Every now and then, a small town does something that makes you stop mid-sip of your coffee and say, “Well now… that’s interesting.”

Over in Stuart, Fla., they’ve decided to cancel their Memorial Day parade after 20 years.

Not because of money. Not because of weather. Not because somebody forgot to file the right permit in triplicate.

No—because some veterans and Gold Star families said the thing had drifted. Drifted from remembrance into something a little too… festive. A little too much like a Saturday in May with hot dogs and lawn chairs, and not enough like a Monday meant for the dead.

Now that’ll get your attention.

Because if there’s one thing Americans are good at, it’s turning anything—anything—into a celebration. Give us a solemn occasion and we’ll have a bounce house on standby before you can say “moment of silence.”

And yet… those veterans aren’t wrong.

Memorial Day is the one day that isn’t about us. Not about sales, not about three-day weekends, not about squeezing in a trip to the beach before hurricane season starts warming up. It’s about the people who didn’t come back. Period. Full stop. No asterisk.

But here’s where it gets tricky—and where Stuart might be throwing out the brisket with the grill.

Because a parade, done right, was never the problem.

I remember them. You probably do too. Marching bands that sounded just a little more serious than they did on Friday nights. Veterans walking—some upright, some leaning, all of them carrying something you couldn’t quite name when you were a kid. Active-duty troops crisp and quiet. And the equipment rolling by, not as toys, but as a kind of moving history lesson.

And then—this part mattered—you went to the cemetery.

That was the pivot. That was where the noise stopped, and the meaning landed. Flags and flowers were placed carefully. Names read. The kind of silence that makes even children understand, at least a little, that this day costs something.

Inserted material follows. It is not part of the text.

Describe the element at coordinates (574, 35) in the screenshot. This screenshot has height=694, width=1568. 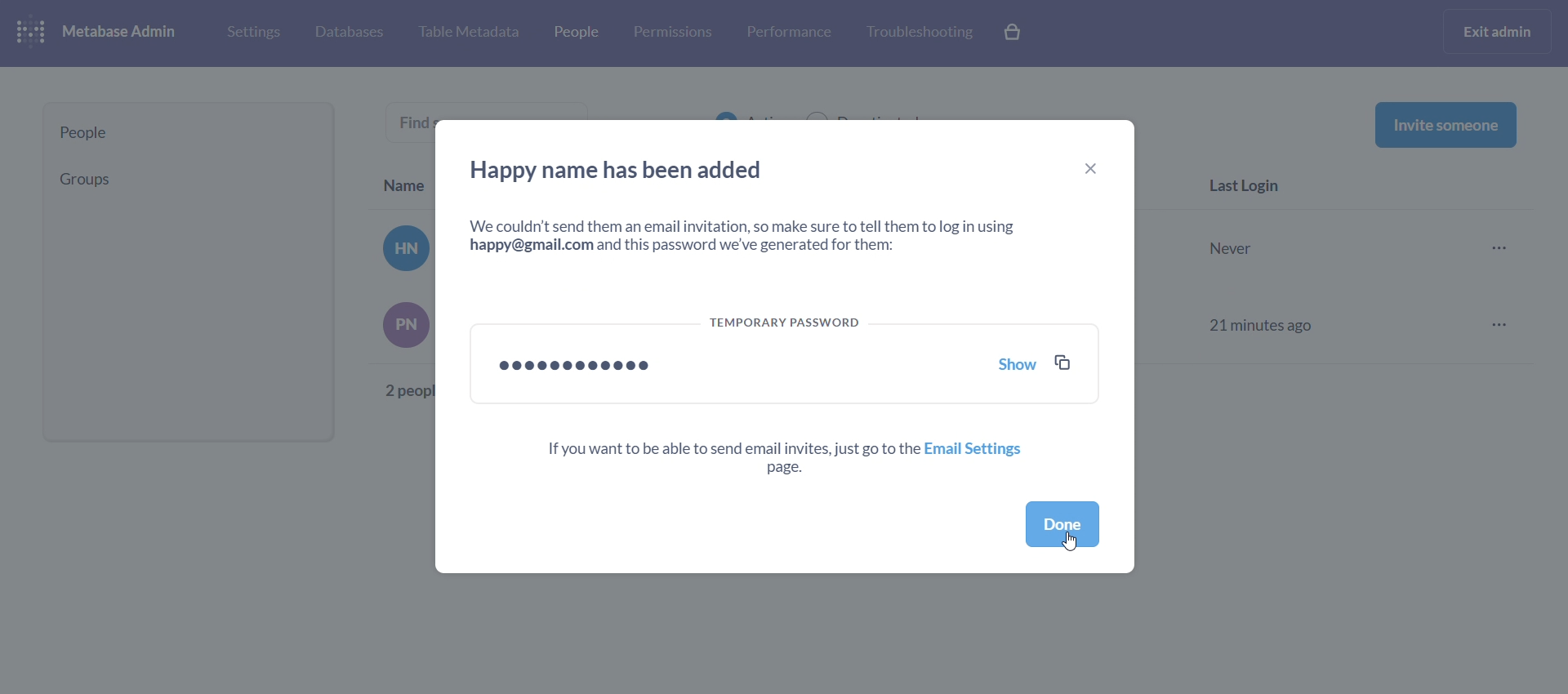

The parade didn’t replace remembrance. It led you to it.

That’s the part we seem to have forgotten.

Somewhere along the way, in towns all over the country, the center of gravity shifted. The parade became the destination instead of the introduction. The funnel cake got louder than the folded flag. And when that happens, the people who paid the price—and the families who live with it—notice first.

So Stuart looked at the whole thing and said, in effect: if we can’t get this right, maybe we shouldn’t do it at all.

And you can respect that. There’s a kind of stubborn integrity in refusing to pretend.

But there’s also a loss there. Because once you cancel a tradition, it doesn’t come back easily. Civic habits are like old cast-iron skillets—if you stop using them, they rust.

The better question—the harder one—is whether we’ve still got the discipline to fix things instead of abandoning them.

Could you have a parade where the veterans lead, not trail behind the Shriners in tiny cars?

Could you make the route end at the cemetery instead of the food trucks?

Could you remind people, gently but firmly, what the day is actually for?

Of course, you could.

But that would require something in short supply these days: intention.

So Stuart made its choice. No parade. No risk of getting it wrong.

Clean. Simple. Respectful.

And maybe a little sad.

Because somewhere out there is a kid who would have watched that parade—really watched it—and then stood in a cemetery a few hours later, connecting dots he didn’t even know he was drawing.

That’s how memory gets passed down. Not by canceling the day, but by carrying it—carefully, deliberately—from the street… all the way to the graves.

And if we lose that, well, we won’t need to worry about Memorial Day becoming too festive.

We’ll have something worse.

We’ll have forgotten what it was for.